Une nouvelle traduction de l'Arioste met en avant sa dimension comique. =>

« Je chante les armes et le héros », annonçait presque avec simplicité Virgile au début de L’Énéide. L’Arioste, lui, se propose carrément de chanter « les dames, les chevaliers, les armes, les amours, les courtoisies, les audacieuses entreprises »… Son Roland furieux, qui fut l’une des œuvres les plus lues et admirées de la Renaissance, se place d’emblée sous le signe de l’abondance et de la diversité. Une diversité qui inclut notamment celle des registres : « Il est à la fois profondément drôle et profondément sérieux, et il arrive à être drôle parce qu’il est sérieux », explique Tobias Gregory dans la London Review of Books, à l’occasion d’une nouvelle traduction anglaise, qui entend mettre en valeur cette dimension comique de l’œuvre.
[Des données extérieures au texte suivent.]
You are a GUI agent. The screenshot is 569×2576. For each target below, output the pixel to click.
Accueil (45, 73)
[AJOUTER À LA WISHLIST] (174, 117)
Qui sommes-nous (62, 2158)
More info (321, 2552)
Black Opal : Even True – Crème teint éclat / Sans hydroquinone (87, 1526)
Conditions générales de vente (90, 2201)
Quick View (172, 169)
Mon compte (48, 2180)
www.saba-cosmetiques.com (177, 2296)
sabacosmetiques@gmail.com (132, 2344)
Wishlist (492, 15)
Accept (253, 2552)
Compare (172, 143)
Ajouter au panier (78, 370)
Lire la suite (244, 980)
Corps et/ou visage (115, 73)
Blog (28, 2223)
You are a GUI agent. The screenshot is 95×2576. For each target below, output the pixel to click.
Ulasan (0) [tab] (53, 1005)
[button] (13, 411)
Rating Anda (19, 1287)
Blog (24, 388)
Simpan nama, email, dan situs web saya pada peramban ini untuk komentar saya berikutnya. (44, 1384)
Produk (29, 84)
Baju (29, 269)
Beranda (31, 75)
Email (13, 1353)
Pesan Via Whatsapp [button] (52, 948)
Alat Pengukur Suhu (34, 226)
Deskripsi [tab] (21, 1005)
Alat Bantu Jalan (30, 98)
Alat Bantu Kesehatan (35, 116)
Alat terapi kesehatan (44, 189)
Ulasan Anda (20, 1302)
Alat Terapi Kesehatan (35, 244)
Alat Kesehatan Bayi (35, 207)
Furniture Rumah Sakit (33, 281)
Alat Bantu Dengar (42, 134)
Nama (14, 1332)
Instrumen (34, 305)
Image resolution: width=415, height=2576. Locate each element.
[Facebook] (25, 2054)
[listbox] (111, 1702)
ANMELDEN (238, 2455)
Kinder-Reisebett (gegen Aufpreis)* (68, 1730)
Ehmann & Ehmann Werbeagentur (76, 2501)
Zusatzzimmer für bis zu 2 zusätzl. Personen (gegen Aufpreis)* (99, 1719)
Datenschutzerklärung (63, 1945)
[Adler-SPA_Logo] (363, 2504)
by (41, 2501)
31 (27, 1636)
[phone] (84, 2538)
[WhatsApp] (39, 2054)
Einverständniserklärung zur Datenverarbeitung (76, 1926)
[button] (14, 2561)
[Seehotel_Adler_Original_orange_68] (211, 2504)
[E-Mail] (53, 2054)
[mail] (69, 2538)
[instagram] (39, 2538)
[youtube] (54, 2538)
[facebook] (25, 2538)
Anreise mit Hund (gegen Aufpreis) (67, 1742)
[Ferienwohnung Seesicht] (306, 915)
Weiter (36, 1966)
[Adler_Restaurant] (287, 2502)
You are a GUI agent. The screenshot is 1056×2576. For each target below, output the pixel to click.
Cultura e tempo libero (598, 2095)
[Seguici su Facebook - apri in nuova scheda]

Sur fond de guerre entre Francs et Sarrasins, Roland, le plus preux des preux chevaliers de Charlemagne, découvre que la belle Angélique lui a préféré Médor, un obscur soldat sarrasin. Il en devient « furieux » (c’est-à-dire « fou furieux »), se met à dévaster et massacrer tout sur son passage, traverse la Méditerranée à la nage… Pour qu’il recouvre la raison, son ami Astolphe va la lui chercher dans la lune. La guérison de Roland décide de la victoire finale des chrétiens.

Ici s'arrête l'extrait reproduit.